M. Obama a, de nouveau, expliqué sa stratégie à l’étranger : plutôt que d’envoyer de grands nombres de troupes sur le terrain, il a choisi le partenariat avec les nations concernées – de l'Asie du sud à l’Afrique du nord – pour empêcher les terroristes qui menacent les Etats-Unis d’avoir des sanctuaires.

La lutte contre l’épidémie d’Ebola

Concernant l’Afrique de l’ouest où sévit l’épidémie d’Ebola, le président a noté que des troupes, des scientifiques, médecins, infirmiers et agents de santé américains aident à enrayer l’épidémie – sauvant un grand nombre de vies et arrêtant la propagation de la maladie.

Barack Obama a exprimé toute sa fierté face aux actions de ses concitoyens sur le terrain et il a remercié le Congrès pour son soutien bipartisan à leurs efforts. Il a averti qu’il reste encore beaucoup à faire, ajoutant que le monde a besoin de tirer les leçons de cette crise pour construire des systèmes internationaux plus efficaces pour empêcher la propagation de futures endémies, investir dans le développement intelligent et éradiquer la pauvreté extrême.

Cuba, nucléaire iranien, antisémitisme et stéréotypes offensants pour les musulmans

Le président est revenu sur la reprise des relations avec Cuba et la fermeture éventuelle de la prison de Guantanamo. Il a averti – concernant le nucléaire iranien – qu’il userait de son véto pour bloquer toutes nouvelles sanctions du Congrès, afin de pouvoir donner encore une chance aux négociations actuelles avec Téhéran.
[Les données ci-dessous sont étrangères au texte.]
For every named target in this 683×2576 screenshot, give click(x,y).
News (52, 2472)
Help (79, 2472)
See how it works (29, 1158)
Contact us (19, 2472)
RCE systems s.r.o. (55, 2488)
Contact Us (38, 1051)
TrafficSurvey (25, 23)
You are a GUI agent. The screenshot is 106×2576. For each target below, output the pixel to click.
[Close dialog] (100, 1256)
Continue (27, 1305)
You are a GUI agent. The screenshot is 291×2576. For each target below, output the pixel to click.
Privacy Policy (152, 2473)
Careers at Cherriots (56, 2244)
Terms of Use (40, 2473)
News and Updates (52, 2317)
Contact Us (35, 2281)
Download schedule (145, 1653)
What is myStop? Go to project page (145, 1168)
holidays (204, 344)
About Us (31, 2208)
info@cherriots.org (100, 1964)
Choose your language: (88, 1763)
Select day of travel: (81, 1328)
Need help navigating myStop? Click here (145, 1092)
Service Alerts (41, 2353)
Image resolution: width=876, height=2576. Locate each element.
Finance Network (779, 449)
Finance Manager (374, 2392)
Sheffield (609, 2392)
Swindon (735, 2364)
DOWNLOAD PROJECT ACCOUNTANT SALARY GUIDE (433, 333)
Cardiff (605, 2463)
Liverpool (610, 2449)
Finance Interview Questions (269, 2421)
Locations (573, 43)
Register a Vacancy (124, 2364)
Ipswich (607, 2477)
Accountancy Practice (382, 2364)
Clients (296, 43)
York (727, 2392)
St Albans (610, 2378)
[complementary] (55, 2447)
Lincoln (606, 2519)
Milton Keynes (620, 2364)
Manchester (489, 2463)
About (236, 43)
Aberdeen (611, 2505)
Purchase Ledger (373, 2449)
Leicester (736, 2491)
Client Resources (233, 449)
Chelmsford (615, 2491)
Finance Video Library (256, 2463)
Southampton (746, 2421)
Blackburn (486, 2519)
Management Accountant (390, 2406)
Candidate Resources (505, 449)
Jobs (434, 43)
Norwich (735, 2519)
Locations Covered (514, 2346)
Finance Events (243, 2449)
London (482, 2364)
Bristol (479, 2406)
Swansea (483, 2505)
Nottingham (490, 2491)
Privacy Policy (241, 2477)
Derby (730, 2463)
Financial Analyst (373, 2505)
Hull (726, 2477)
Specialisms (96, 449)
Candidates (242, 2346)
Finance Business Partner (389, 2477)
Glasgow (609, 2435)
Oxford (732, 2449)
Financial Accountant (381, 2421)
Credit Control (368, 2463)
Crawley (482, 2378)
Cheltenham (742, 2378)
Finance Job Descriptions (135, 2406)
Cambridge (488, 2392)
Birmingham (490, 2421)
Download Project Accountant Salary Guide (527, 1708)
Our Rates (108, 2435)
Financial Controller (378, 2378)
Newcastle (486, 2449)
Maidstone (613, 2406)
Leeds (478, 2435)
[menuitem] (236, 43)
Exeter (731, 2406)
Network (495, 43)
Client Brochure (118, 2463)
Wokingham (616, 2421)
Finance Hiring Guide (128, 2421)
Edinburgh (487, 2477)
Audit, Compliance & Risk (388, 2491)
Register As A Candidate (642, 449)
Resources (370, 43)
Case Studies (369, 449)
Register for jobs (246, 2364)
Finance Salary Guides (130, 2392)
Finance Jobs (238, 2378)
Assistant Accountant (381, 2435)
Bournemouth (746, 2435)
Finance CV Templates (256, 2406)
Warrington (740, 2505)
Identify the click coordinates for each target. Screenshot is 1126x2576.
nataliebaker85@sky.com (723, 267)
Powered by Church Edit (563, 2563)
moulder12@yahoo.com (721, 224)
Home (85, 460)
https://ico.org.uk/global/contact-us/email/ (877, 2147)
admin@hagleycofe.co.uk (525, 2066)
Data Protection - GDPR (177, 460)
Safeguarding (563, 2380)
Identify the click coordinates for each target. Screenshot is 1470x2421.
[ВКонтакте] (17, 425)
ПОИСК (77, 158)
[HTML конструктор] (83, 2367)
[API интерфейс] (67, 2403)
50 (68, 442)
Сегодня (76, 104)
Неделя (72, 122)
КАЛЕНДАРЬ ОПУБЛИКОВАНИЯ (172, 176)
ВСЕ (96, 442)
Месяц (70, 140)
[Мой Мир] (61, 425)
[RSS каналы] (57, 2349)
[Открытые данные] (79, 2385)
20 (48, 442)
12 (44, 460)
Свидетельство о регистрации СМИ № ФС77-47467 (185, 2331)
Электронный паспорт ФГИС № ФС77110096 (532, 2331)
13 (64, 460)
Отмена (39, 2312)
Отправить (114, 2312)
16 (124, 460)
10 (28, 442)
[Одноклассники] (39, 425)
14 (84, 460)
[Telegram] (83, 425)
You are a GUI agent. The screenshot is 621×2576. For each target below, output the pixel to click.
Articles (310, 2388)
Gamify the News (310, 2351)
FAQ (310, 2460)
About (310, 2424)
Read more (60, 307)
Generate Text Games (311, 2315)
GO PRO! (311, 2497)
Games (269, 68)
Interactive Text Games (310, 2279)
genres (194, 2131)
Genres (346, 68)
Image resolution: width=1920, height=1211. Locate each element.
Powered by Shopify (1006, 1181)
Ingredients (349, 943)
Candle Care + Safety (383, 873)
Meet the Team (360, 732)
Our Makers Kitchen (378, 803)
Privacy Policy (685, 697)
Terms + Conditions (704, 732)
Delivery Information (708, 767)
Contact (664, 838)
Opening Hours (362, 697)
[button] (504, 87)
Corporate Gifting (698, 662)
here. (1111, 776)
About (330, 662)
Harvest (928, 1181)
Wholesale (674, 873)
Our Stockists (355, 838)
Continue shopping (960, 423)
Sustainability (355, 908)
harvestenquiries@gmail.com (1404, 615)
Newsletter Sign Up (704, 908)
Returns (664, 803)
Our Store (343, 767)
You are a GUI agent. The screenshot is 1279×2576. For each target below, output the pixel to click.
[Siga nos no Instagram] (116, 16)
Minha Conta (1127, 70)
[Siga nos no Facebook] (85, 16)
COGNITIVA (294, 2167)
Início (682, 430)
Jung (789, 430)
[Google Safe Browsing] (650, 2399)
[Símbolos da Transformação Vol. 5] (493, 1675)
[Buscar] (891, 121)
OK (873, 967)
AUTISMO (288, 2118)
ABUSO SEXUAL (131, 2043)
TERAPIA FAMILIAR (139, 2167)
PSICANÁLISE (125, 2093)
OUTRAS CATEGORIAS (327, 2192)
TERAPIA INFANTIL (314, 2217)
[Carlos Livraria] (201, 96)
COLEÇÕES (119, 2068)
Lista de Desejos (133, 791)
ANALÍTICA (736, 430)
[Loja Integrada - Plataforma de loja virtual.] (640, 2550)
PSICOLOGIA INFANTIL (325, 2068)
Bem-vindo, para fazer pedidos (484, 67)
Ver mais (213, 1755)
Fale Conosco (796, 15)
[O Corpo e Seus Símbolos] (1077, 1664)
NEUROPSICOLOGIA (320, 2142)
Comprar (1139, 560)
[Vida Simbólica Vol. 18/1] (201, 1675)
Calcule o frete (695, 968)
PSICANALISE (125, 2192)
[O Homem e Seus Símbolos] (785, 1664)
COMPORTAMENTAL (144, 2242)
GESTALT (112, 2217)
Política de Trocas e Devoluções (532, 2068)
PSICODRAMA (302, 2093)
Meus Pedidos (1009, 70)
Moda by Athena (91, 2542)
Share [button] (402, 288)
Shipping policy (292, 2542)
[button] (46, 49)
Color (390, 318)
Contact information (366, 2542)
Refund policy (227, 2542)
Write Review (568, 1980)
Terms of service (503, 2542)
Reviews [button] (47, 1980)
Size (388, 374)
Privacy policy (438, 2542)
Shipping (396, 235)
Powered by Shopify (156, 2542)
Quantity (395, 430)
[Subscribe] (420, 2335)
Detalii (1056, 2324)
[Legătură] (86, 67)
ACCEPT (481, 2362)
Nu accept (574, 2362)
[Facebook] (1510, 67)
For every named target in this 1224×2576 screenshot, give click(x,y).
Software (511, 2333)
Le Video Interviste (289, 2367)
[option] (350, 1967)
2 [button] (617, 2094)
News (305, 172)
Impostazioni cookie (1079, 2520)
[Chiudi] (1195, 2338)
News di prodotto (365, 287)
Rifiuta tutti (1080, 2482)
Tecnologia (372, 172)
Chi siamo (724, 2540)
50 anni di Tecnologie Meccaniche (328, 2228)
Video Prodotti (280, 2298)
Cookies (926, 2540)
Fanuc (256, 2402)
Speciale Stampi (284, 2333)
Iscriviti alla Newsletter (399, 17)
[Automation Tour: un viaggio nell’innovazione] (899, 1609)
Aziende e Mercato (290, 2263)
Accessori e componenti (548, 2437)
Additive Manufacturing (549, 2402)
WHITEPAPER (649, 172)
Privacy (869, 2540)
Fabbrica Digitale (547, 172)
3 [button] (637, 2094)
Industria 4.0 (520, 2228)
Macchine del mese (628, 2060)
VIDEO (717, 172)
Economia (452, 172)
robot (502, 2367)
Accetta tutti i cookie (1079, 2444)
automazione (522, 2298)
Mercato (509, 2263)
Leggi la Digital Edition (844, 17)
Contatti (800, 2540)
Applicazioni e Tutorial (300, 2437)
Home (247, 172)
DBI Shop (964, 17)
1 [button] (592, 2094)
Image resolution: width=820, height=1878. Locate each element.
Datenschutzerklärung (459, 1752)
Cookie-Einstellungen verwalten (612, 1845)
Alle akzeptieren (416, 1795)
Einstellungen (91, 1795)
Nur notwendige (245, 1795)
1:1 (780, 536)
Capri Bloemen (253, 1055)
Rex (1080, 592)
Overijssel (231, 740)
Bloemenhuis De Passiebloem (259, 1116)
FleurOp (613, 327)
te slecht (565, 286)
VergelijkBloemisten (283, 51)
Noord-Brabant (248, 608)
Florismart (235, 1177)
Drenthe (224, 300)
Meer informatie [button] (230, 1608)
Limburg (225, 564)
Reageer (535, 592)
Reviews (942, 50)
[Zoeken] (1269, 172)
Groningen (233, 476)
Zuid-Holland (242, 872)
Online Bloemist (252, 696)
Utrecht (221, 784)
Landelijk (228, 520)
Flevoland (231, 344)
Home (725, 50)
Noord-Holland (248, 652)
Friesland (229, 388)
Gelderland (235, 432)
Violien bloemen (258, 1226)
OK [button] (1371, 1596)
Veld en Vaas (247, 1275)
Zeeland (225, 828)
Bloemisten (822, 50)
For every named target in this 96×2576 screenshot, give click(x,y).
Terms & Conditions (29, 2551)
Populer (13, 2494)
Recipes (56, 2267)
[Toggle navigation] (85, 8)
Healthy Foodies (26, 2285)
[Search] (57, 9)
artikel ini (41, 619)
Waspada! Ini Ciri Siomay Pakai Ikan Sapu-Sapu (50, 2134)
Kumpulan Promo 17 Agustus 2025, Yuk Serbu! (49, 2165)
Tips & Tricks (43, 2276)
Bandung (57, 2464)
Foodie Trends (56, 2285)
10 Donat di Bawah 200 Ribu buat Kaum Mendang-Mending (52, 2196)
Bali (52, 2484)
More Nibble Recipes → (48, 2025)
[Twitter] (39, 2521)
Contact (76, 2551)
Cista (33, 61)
Allusion à l'actualité récente,Barack Obama a déploré l’antisémitisme, qui a « refait surface dans certaines parties du monde» et il a simultanément rejeté les « stéréotypes offensants pour les musulmans, dont la vaste majorité appuie notre engagement en faveur de la paix».

C’est pourquoi, a souligné M. Obama, l’Amérique défend la liberté d’expression, et la cause des prisonniers politiques ; condamne la persécution des femmes, des minorités religieuses ainsi que des homosexuels, bisexuels et transexuels.

Défense de la classe moyenne

Bien entendu, la politique intérieure – compte tenu de l’échéance présidentielle de 2016 pour les démocrates – a été au centre du discours sur l’état de l’Union.

Comme prévu, le président Obama a mis l’accent sur ses priorités pour la classe moyenne pendant les deux dernières années de sa présidence. Notant les progrès réalisés depuis son arrivée à la Maison Blanche en 2009, il a souligné les indicateurs économiques favorables qui prévalent en ce moment de même que ce qui a été accompli sur le plan international depuis le début du 21ème siècle.

M. Obama a déclaré qu’après la percée connue par l’Amérique, l’économie est en croissance et crée des emplois au rythme le plus rapide depuis 1999. Le chômage est à son taux le plus bas depuis la crise financière. Il y a davantage de diplômés, et aussi d’Américains avec une assurance-maladie. Et sur le plan énergétique, l’Amérique n’a jamais été aussi libérée du pétrole étranger depuis presque 30 ans.

Quinze dernières années : deux longues guerres et une dure récession

M. Obama a fait remarquer que le 21ème siècle a commencé avec les attaques terroristes de septembre 2001 aux Etats-Unis,qui ont amené une nouvelle génération à se battre dans deux guerres qui ont été longues et coûteuses ; quinze années qui ont vu une dure récession se répandre en Amérique et à travers le monde. Il a reconnu que ce n’est pas encore le bout du tunnel pour beaucoup.

Le président a dit clairement son intention de proposer une série de mesures sur les plans fiscal, salarial et éducationnel, en particulier, pour assurer une plus grande prospérité à la classe moyenne. Mais les analystes doutent que le Congrès, dominé par ses adversaires républicains, les accepte.

Barack Obama a également mentionné la lutte contre le cyber-terrorisme. Il a promis de tout faire pour protéger la vie privée des Américains sur la toile et aussi les secrets informatiques des entreprises américaines.

Réponse des républicains

Joni Ernst, sénatrice de l’Iowa, a déclaré que le Congrès, maintenant contrôlé par son parti, mettra un nouvel accent sur les préoccupations des Américains, en prenant des initiatives axées sur la création d'emplois et l’abrogation de l’Obamacare, le programme d’assurance-maladie du président.